• Provided data

# # # #

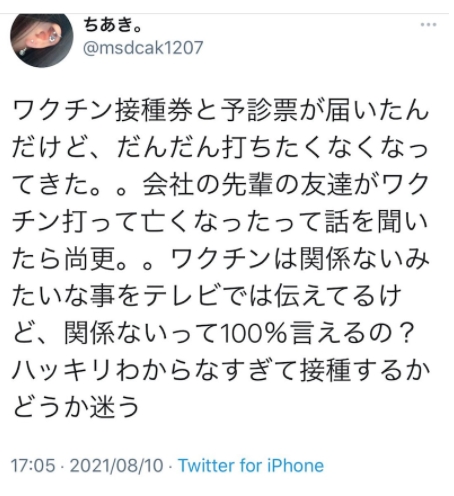Click the line starting チン打って亡くなった

coord(220,222)
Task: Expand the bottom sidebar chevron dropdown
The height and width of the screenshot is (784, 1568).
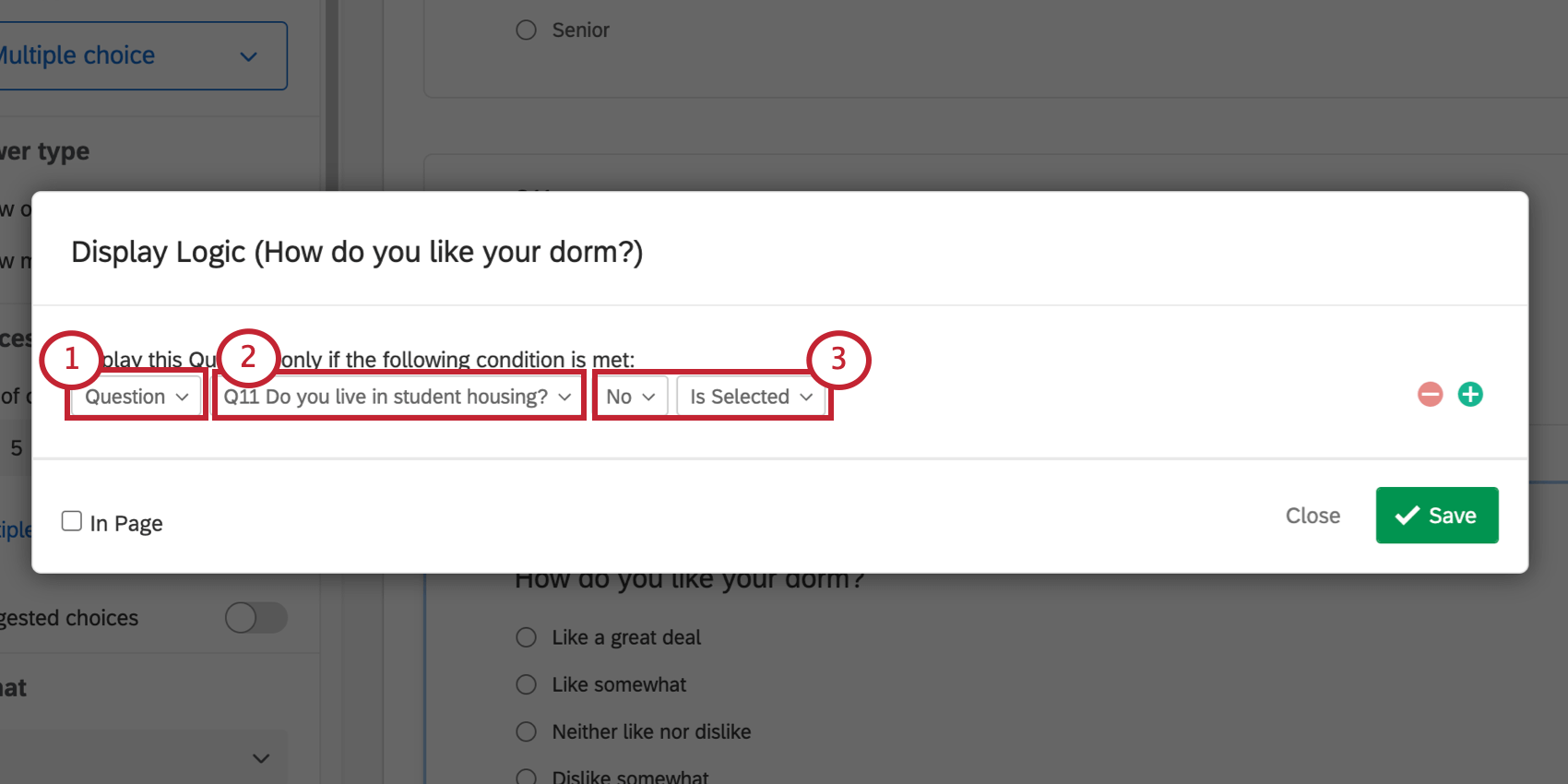Action: [261, 758]
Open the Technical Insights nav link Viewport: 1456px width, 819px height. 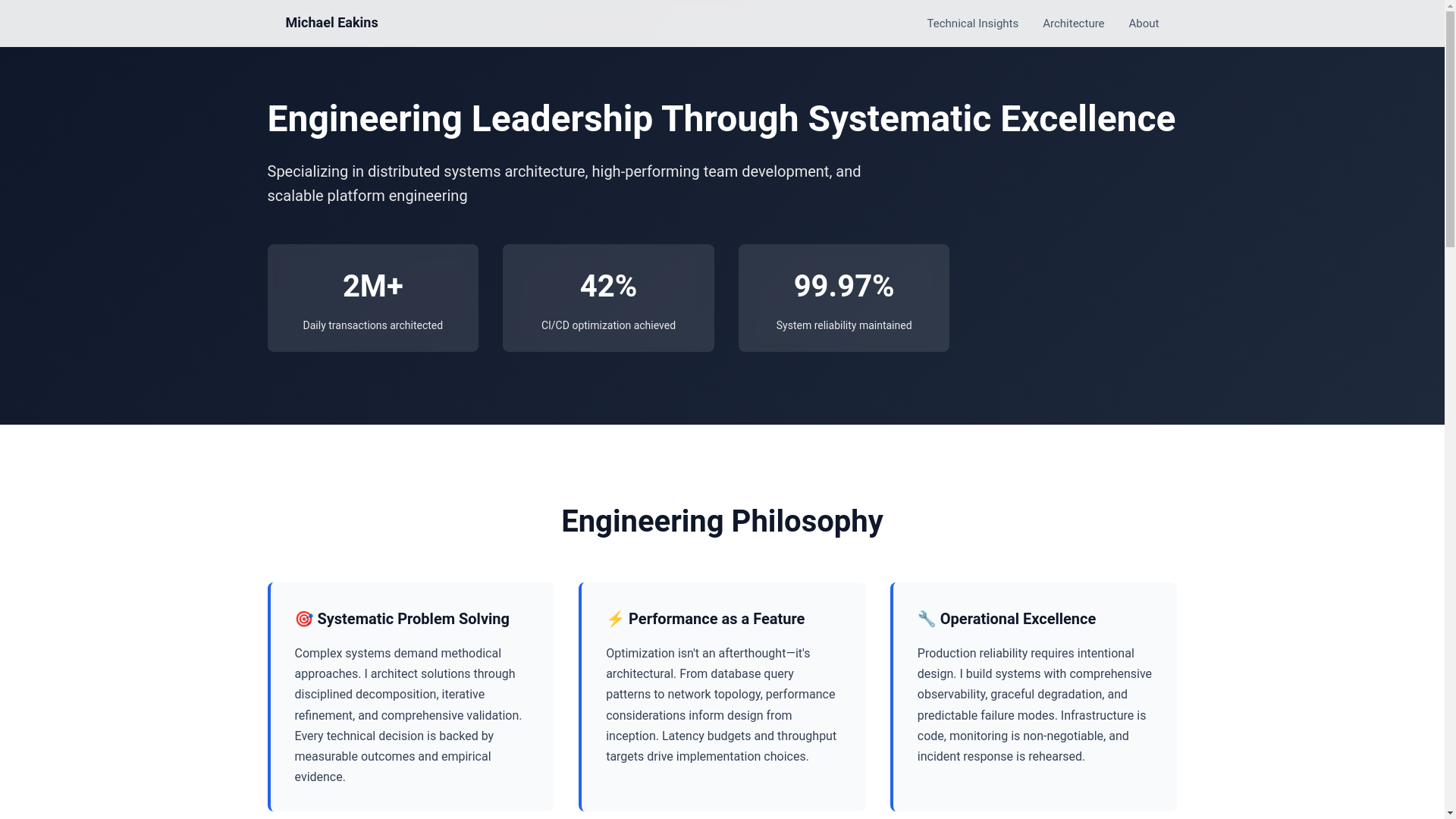tap(972, 24)
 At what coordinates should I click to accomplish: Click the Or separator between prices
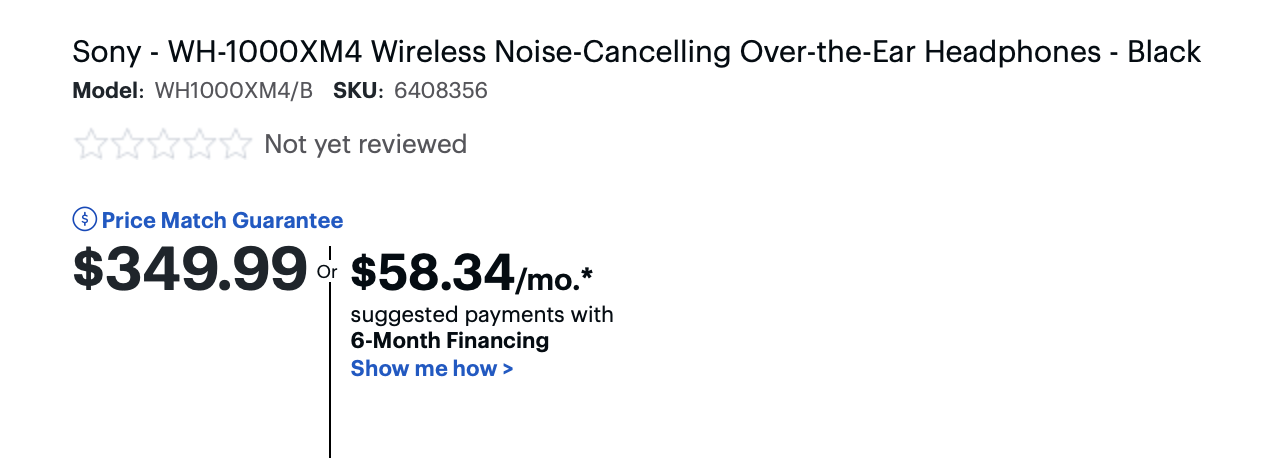coord(328,271)
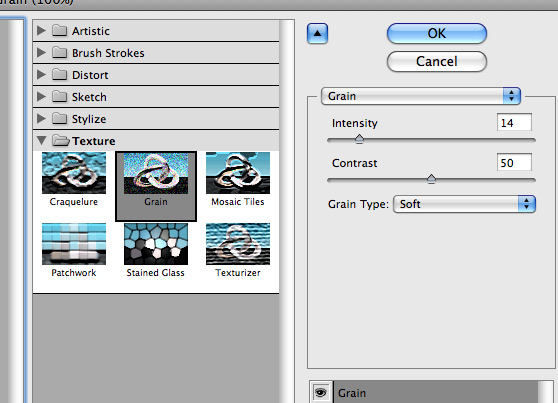Collapse the Texture filter category

41,141
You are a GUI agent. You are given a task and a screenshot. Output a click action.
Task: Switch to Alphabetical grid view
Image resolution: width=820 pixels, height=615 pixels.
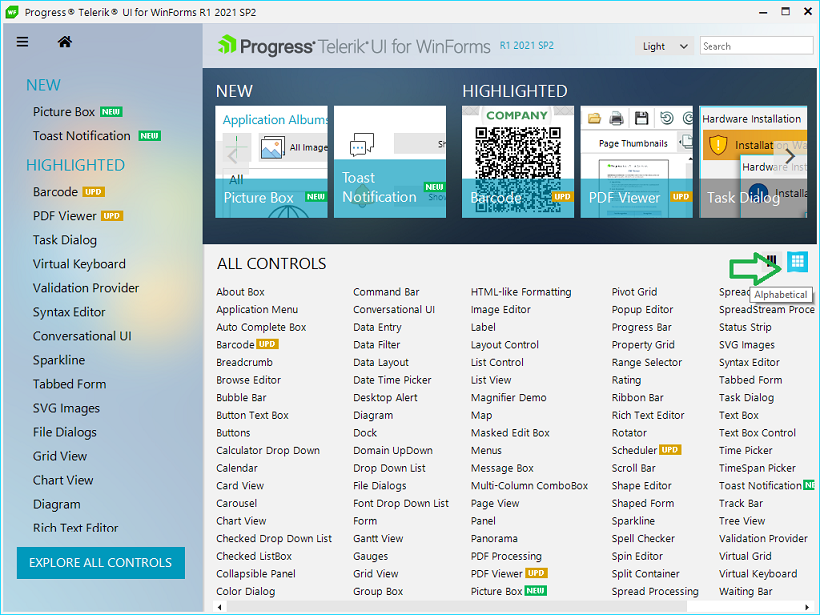[797, 261]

# # # #

Where the line containing "Image resolution: width=820" appears, begin writing out the lines exactly, and continue through the end of the material above, omitting pictures.

Image resolution: width=820 pixels, height=615 pixels.
[797, 261]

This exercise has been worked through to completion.